Bible Reading Marathon celebrates Easter

High Prairie St. Mark’s Anglican Church Warden Peter Clarke, right, holds an open Bible and invites people to read the Scriptures aloud in the annual Holy Week Bible Reading Marathon from April 10-14 to celebrate Easter. On the left is former Rev. Leon Cadsap.

Richard Froese
South Peace News

Easter will be celebrated April 16 and a tradition that started in High Prairie is back.
People in the Peace country and around the world are invited to join the Holy Week Bible Reading Marathon online April 10-14.
Readers are welcomed to read the Bible during the 100-hour marathon, which is organized by the Anglican Diocese of Athabasca.
St.

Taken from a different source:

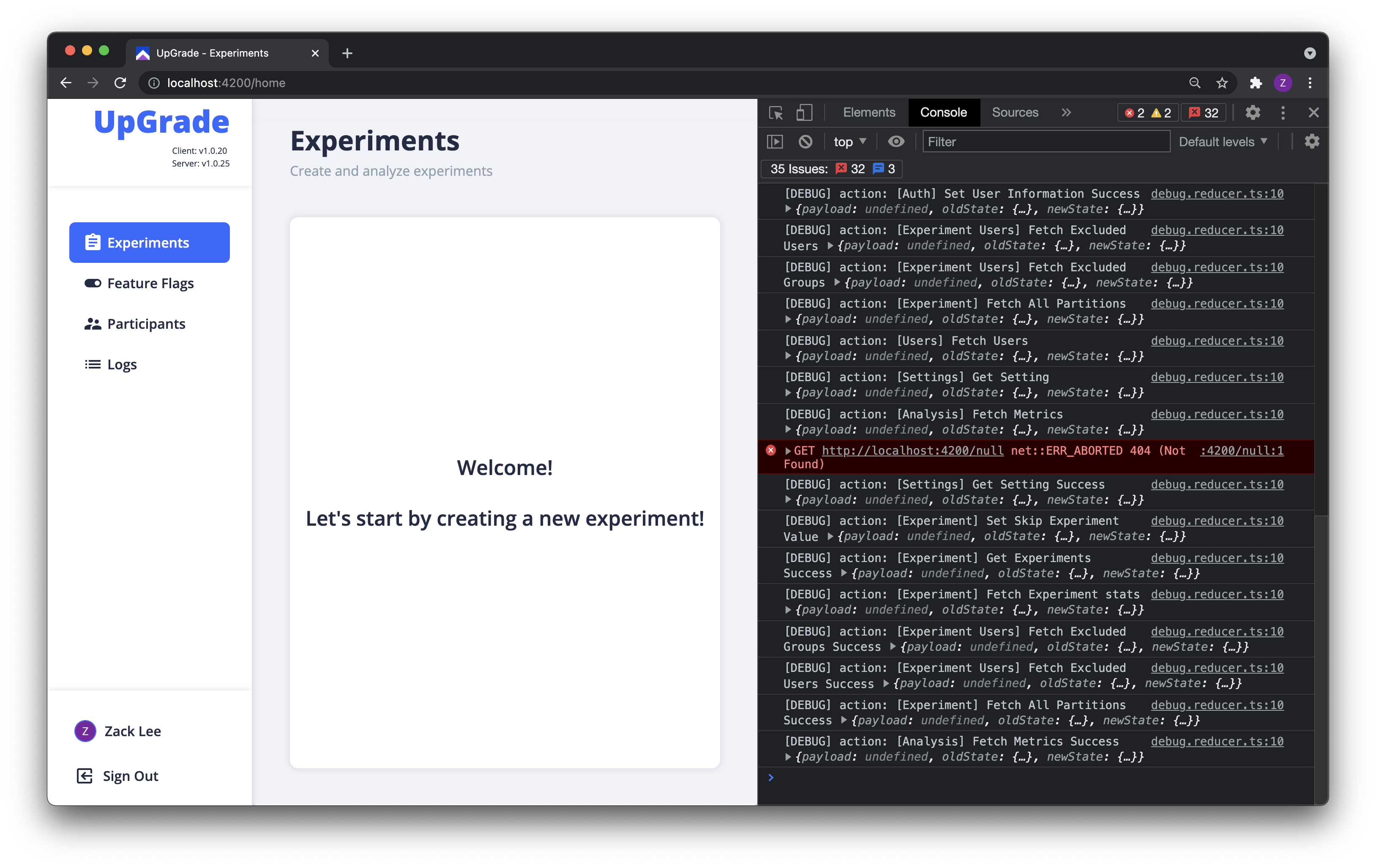Click the Participants people icon

(x=92, y=323)
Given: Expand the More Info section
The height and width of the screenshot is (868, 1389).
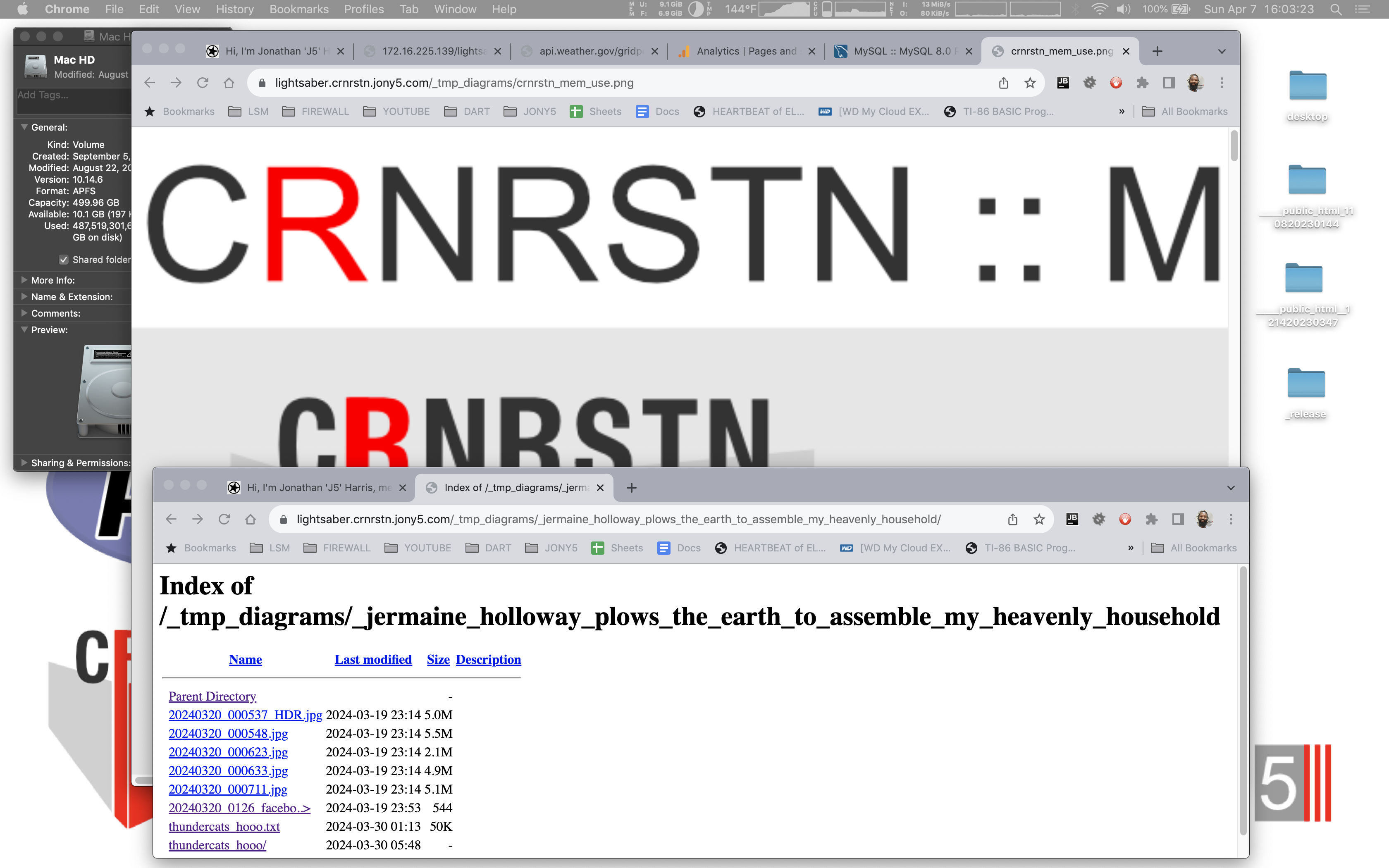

Mark’s Anglican Church started the event about 20 years ago where the Bible is read in public from Palm Sunday at 1 p.m. to Maundy Thursday at 5 p.m.
People from all denominations are invited to read the Bible in one-hour segments on Zoom, says parish Warden Peter Clarke, who initiated the community event that was held in the church for many years.
“God has given us this wonderful way to share His Word around the world,” says Clarke, a Canon of the Diocese.
“We encourage people to be part of this year’s event,” Clarke says.
People may sign up online at
After the marathon was cancelled in 2020 when churches were closed in March by the COVID-19 restrictions, the event returned last year online on the world stage.
“It was a wonderful and uplifting time,” Clarke says.
“So much so, that the Bible Reading Marathon is going to happen this year.”
Participants may read the Scriptures in the language and Bible version of their choice.
He encourages people to invite friends and family to join the marathon.
“Tell your friends about it, even if they do not wish to read,” Clarke says.
The event can also be viewed online on Facebook.
“People ask what passage they will read – the answer is nobody knows,” Clarke says.
“We start reading in Genesis with the first reader and then after an hour, the next reader comes on and continues for an hour, starting at the point where the previous reader finished.
“It is an amazing experience to be a part of and often people are surprised at just how quickly the hour goes by, even in the middle of the night.”
More than 100 people from around the world signed up to read last year, Clarke says.
Readers joined from across Canada, the United States, Zimbabwe, England, Germany, the Philippines.
“We heard the Word of God proclaimed in English, Farsi, French, German, Inuktitut, Shona and Tagalog,” Clarke says.
Athabasca Bishop David Greenwood and Archbishop Gerard Pettipas of the Catholic Archdiocese of Grouard- McLennan was among the readers. Others included the Primate, the Prime Bishop of the Episcopal Church of the USA, the Prime Bishop of the Evangelical Lutheran Church in Canada, numerous bishops, clergy and lay people from all over the world.